▶ [DIRECTIONS FOR THIS TASK]
Set down each entry from the block beneath, exactly as written.

▶ [Pixel coordinate grounding data]
***

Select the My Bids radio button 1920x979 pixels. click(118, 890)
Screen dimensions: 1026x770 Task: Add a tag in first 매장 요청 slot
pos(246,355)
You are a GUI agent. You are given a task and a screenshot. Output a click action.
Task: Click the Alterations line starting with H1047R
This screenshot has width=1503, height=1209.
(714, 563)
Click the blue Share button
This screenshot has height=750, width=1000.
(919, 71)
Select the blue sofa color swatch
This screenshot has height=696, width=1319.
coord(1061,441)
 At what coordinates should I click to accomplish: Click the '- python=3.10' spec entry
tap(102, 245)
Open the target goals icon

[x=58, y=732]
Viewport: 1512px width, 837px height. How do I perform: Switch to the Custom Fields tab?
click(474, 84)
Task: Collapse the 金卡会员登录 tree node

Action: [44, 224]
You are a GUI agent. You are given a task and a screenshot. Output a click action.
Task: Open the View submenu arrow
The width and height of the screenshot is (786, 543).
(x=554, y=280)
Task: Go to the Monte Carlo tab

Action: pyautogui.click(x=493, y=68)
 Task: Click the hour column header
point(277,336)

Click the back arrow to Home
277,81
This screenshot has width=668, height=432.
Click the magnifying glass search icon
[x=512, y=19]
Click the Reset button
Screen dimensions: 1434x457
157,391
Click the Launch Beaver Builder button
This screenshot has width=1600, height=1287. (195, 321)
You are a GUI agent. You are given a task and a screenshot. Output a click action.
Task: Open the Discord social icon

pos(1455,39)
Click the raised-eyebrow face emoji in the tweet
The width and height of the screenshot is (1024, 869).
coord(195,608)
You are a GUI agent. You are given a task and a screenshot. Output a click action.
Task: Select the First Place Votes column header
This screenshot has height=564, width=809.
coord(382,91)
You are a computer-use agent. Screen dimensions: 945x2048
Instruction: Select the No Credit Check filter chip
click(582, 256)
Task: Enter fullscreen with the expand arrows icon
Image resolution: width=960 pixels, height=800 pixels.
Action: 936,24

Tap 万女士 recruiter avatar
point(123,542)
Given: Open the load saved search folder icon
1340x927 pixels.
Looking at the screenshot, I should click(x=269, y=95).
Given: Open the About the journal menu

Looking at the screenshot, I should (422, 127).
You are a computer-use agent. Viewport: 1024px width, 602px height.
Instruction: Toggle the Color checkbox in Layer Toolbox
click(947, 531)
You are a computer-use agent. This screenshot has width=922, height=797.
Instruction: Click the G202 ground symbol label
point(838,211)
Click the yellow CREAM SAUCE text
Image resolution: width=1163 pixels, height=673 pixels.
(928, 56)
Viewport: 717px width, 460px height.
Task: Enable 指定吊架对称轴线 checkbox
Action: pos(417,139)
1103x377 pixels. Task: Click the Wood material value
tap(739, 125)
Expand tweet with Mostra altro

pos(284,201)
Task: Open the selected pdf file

***

▶ [ANSWER TO THE EXERCISE]
Select the My Bids radio button 1920x979 pixels. click(118, 890)
Screen dimensions: 1026x770 Task: Add a tag in first 매장 요청 slot
pos(246,355)
You are a GUI agent. You are given a task and a screenshot. Output a click action.
Task: Click the Alterations line starting with H1047R
This screenshot has width=1503, height=1209.
(714, 563)
Click the blue Share button
This screenshot has height=750, width=1000.
(919, 71)
Select the blue sofa color swatch
This screenshot has height=696, width=1319.
coord(1061,441)
 At what coordinates should I click to accomplish: Click the '- python=3.10' spec entry
tap(102, 245)
Open the target goals icon

[x=58, y=732]
Viewport: 1512px width, 837px height. How do I perform: Switch to the Custom Fields tab?
click(474, 84)
Task: Collapse the 金卡会员登录 tree node

Action: [44, 224]
You are a GUI agent. You are given a task and a screenshot. Output a click action.
Task: Open the View submenu arrow
The width and height of the screenshot is (786, 543).
(x=554, y=280)
Task: Go to the Monte Carlo tab

Action: pyautogui.click(x=493, y=68)
 Task: Click the hour column header
point(277,336)

Click the back arrow to Home
277,81
This screenshot has width=668, height=432.
Click the magnifying glass search icon
[x=512, y=19]
Click the Reset button
Screen dimensions: 1434x457
157,391
Click the Launch Beaver Builder button
This screenshot has width=1600, height=1287. (195, 321)
You are a GUI agent. You are given a task and a screenshot. Output a click action.
Task: Open the Discord social icon

pos(1455,39)
Click the raised-eyebrow face emoji in the tweet
The width and height of the screenshot is (1024, 869).
coord(195,608)
You are a GUI agent. You are given a task and a screenshot. Output a click action.
Task: Select the First Place Votes column header
This screenshot has height=564, width=809.
coord(382,91)
You are a computer-use agent. Screen dimensions: 945x2048
Instruction: Select the No Credit Check filter chip
click(582, 256)
Task: Enter fullscreen with the expand arrows icon
Image resolution: width=960 pixels, height=800 pixels.
Action: 936,24

Tap 万女士 recruiter avatar
point(123,542)
Given: Open the load saved search folder icon
1340x927 pixels.
Looking at the screenshot, I should click(x=269, y=95).
Given: Open the About the journal menu

Looking at the screenshot, I should (422, 127).
You are a computer-use agent. Viewport: 1024px width, 602px height.
Instruction: Toggle the Color checkbox in Layer Toolbox
click(947, 531)
You are a computer-use agent. This screenshot has width=922, height=797.
Instruction: Click the G202 ground symbol label
point(838,211)
Click the yellow CREAM SAUCE text
Image resolution: width=1163 pixels, height=673 pixels.
(928, 56)
Viewport: 717px width, 460px height.
Task: Enable 指定吊架对称轴线 checkbox
Action: pos(417,139)
1103x377 pixels. Task: Click the Wood material value
tap(739, 125)
Expand tweet with Mostra altro

pos(284,201)
Task: Open the selected pdf file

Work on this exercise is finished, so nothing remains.